### EXERCISE PROMPT
Rewrite every line of the records from the line with "Gevonden (278, 29)" to the line with "[Menu] (26, 50)", both included, and increase each coordinate by 131 while leaving everything else unchanged.

(Source data)
┄┄┄┄┄┄

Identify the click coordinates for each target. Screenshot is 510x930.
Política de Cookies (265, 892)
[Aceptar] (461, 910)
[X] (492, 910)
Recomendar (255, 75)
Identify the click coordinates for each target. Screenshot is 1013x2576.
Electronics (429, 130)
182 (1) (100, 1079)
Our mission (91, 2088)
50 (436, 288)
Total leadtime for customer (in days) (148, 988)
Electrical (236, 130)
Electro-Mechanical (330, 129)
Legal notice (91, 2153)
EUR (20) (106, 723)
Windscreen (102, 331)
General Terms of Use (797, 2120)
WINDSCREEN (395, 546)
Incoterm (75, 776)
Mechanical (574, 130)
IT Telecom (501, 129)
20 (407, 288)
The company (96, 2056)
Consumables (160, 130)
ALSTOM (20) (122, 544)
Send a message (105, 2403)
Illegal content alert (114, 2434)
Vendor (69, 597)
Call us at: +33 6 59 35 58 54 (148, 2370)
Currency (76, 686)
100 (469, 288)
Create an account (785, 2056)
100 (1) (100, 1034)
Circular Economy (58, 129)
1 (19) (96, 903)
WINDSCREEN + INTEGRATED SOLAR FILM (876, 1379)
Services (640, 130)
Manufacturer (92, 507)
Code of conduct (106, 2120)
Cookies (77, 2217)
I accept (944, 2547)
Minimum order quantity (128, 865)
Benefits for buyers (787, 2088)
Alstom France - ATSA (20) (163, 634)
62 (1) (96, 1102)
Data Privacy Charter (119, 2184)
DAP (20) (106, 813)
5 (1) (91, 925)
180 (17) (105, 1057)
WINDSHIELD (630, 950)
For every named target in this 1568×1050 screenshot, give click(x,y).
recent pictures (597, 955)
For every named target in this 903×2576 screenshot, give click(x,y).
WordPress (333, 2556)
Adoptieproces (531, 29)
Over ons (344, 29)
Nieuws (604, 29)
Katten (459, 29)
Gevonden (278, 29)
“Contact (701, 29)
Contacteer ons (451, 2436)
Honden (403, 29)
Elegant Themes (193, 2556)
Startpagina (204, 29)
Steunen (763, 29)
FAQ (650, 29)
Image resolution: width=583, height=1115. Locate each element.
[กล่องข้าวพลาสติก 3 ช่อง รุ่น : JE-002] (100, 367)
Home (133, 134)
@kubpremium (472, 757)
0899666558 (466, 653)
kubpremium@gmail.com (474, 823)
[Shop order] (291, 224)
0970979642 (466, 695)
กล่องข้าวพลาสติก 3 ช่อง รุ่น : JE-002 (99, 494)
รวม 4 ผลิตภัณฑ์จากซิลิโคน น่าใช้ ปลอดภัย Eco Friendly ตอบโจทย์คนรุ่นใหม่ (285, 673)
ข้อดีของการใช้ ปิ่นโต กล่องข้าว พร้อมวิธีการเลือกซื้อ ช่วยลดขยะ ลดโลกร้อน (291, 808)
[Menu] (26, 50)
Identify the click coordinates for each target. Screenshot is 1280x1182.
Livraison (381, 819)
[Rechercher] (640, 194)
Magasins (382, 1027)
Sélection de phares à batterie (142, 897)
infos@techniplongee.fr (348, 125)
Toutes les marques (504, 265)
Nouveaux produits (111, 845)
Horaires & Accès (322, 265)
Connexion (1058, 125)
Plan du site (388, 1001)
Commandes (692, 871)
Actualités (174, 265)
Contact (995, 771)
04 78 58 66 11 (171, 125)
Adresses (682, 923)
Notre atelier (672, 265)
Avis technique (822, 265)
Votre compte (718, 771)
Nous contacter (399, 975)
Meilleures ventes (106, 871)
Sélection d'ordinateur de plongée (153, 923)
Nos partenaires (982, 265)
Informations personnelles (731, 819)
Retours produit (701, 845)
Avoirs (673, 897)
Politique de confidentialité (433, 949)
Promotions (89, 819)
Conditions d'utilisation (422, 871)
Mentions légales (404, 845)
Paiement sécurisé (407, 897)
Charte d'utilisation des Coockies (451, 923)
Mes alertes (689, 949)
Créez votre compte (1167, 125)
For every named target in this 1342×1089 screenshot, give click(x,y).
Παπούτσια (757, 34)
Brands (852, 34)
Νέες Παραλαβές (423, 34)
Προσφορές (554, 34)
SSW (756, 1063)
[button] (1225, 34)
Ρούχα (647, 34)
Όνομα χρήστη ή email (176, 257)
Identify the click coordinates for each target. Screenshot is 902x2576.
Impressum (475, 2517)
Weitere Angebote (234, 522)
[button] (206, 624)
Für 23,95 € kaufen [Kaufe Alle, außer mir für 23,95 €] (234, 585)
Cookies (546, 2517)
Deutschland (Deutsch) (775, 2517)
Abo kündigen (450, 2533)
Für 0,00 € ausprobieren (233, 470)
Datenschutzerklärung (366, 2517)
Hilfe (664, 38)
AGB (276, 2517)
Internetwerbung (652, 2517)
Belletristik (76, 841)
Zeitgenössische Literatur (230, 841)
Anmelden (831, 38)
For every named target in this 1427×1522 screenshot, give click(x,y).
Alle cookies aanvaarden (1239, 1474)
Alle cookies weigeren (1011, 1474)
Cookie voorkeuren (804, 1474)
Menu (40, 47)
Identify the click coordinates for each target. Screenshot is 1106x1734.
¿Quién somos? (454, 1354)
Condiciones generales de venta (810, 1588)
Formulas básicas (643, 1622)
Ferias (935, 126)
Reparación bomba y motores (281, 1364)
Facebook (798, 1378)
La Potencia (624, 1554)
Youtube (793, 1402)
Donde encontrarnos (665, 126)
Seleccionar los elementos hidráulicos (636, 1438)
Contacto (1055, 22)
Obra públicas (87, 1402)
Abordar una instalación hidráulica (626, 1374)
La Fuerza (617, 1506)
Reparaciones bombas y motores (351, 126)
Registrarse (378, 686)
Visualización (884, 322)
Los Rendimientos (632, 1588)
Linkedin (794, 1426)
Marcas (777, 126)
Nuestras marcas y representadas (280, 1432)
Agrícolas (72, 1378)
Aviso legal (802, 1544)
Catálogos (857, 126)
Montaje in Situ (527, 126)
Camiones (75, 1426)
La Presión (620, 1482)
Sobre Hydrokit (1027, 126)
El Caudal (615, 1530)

┄┄┄┄┄┄

### EXERCISE RESULT
Gevonden (409, 160)
“Contact (832, 160)
Contacteer ons (582, 2567)
Honden (534, 160)
Elegant Themes (324, 2687)
Startpagina (335, 160)
Steunen (894, 160)
FAQ (781, 160)
Image resolution: width=583, height=1115. Locate each element.
[กล่องข้าวพลาสติก 3 ช่อง รุ่น : JE-002] (231, 498)
Home (264, 265)
@kubpremium (603, 888)
0899666558 (597, 784)
kubpremium@gmail.com (605, 954)
[Shop order] (422, 355)
0970979642 (597, 826)
กล่องข้าวพลาสติก 3 ช่อง รุ่น : JE-002 (230, 625)
รวม 4 ผลิตภัณฑ์จากซิลิโคน น่าใช้ ปลอดภัย Eco Friendly ตอบโจทย์คนรุ่นใหม่ (416, 804)
ข้อดีของการใช้ ปิ่นโต กล่องข้าว พร้อมวิธีการเลือกซื้อ ช่วยลดขยะ ลดโลกร้อน (422, 939)
[Menu] (157, 181)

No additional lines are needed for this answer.